The Gluco-Psychosocial Axis (GPA) concerns the interplay of factors determining glucose metabolism and insulin sensitivity and the neuroendocrine response resulting from exposure to psychosocial stress. A sub-optimal GPA influences the development of type 2 diabetes and related impairments with varying degrees of interplay between genetics and early growth (particularly adiposity and cognitive function), and social, occupational, and other modifiable lifestyle factors. Many exposures apply from throughout life, and potential exposure to a sub-optimal GPA lead to a cumulative risk of ill health and decreased economic prospects for the ageing. Understanding these factors, interactions and extent they contribute to the preservation of glucose homeostasis and psychosocial functioning is important for the development of preventive and therapeutic measures promoting healthy and active ageing. DynaHEALTH will contribute to implementing a dynamic model for early GPA risk identification and validation, allowing development of risk-based prevention tools and policies that will help to inform policy makers on the best periods to invest in cost-effective and sustainable healthcare strategies. DynaHEALTH comprises 13 partners from academic/private sectors and will leverage data from 21 birth cohorts and intervention studies, involving 1.5 million Europeans. By identifying biological and psychosocial determinants of the GPA and characterising metabolic and epigenetic factors, whilst quantifying the impact of exposure to an optimal lifelong GPA, DynaHEALTH will influence weight gain, glucose homeostasis, employability, health deterioration and disease accumulation as individuals age. DynaHEALTH includes the potential to exploit the results for new technologies and strategies, adding to our understanding of pathways related to healthy and active ageing, underpinning options for targeted, personalised healthcare and mitigating the effects of sub-optimal GPA on ageing.

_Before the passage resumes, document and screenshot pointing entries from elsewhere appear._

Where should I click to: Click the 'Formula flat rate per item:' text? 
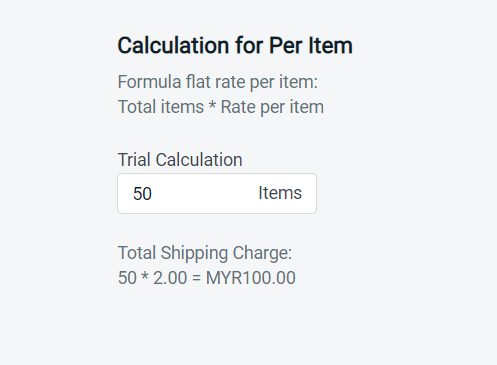(x=218, y=82)
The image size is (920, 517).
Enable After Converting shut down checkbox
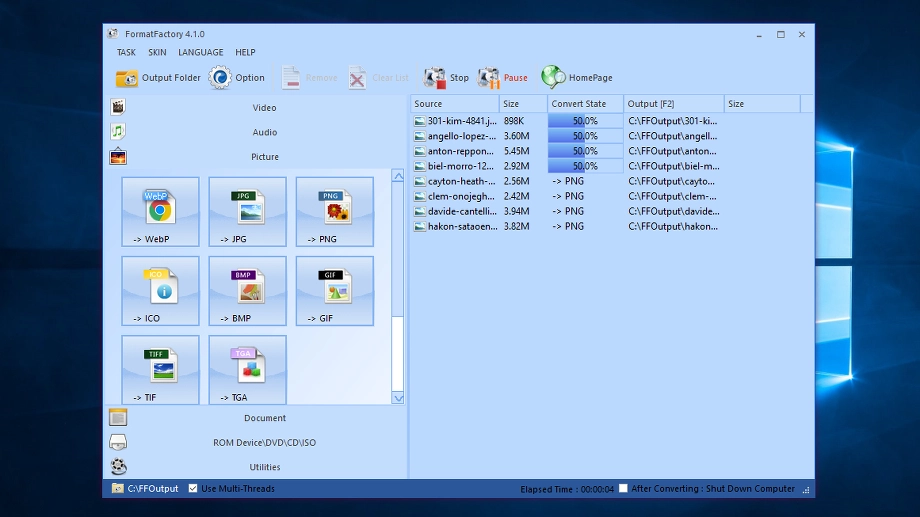pos(623,489)
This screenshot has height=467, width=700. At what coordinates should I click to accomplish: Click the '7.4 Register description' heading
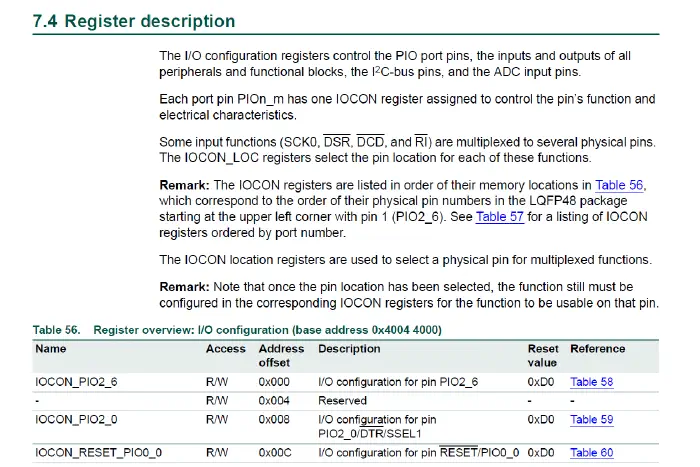[136, 21]
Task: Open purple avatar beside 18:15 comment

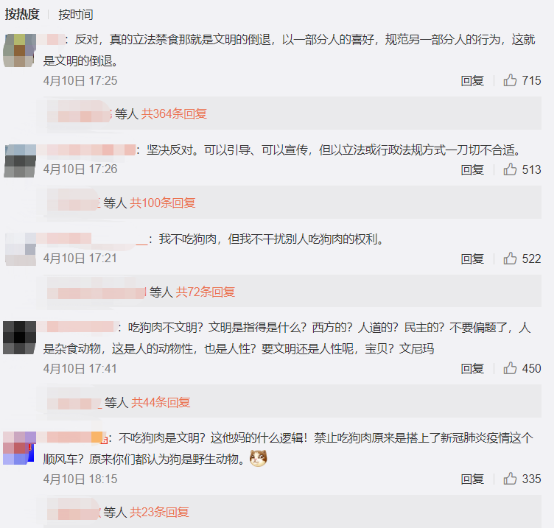Action: (x=20, y=448)
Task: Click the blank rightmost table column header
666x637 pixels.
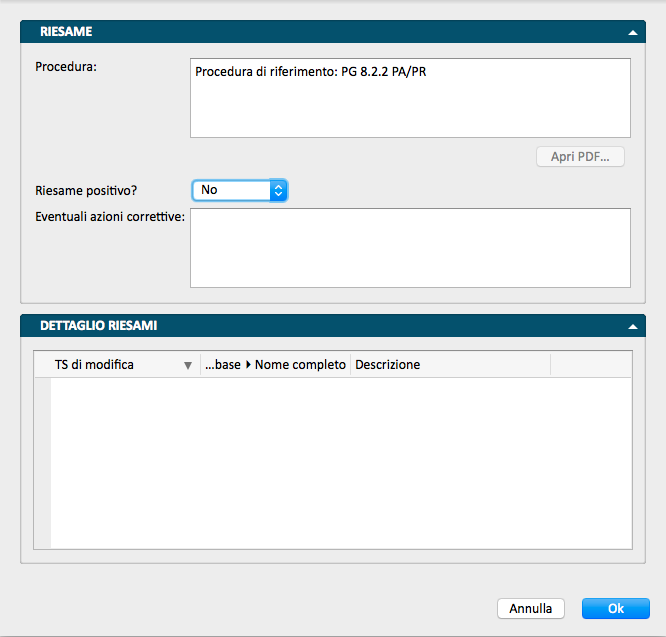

Environmental factors, including air and noise pollution, and the built environment, are typically associated with cardiovascular and metabolic non-communicable diseases (NCDs), e.g. obesity, type 2 diabetes, heart diseases and atherosclerosis. The extent to which these exposures may cause their attributed health effects (via molecular mediation) directly or indirectly as a result of associations to an individual’s psychosocial context is largely unknown. NCDs arise from a lifelong process influencing anthropometric, glycaemic, cardiac and lipid-related health trajectories. Risks may start as early as during the fetal period and are modified during sensitive periods in childhood, adolescence and adulthood. Despite this, research has not focused enough on the life-course characterisation of the exposome and the application of this to health and disease. In 5 years, LONGITOOLS, a partnership of 15 academic groups and 3 small companies will harness a catalogue of birth cohorts, longitudinal data, registers and biobanks. We will characterise coincident longitudinal trajectories of exposure and cardiometabolic health combining the study of longitudinal effects and internal responses. The latter will include measures of DNA methylation, RNA expression and read outs of metabolic pathways. LONGITOOLS will implement this longitudinal approach in 11 work packages designed to generate a catalogue of FAIR data and a novel analytical toolbox. Evidence-based life-course causal models will estimate how clinical and policy interventions may sustainably affect the health and economic burden of NCDs. A key objective will be to generate evidence-based predictions which can ultimately translate into innovative healthcare applications (apps) and policy options. LONGITOOLS will also allow researchers and policy makers to generate new knowledge - identifying the likely causal (direct and indirect) mechanisms through which exposures to man-made environmental factors affect the risk of NCDs. LONGITOOLS is one of the nine projects composing the European Human Exposome Network.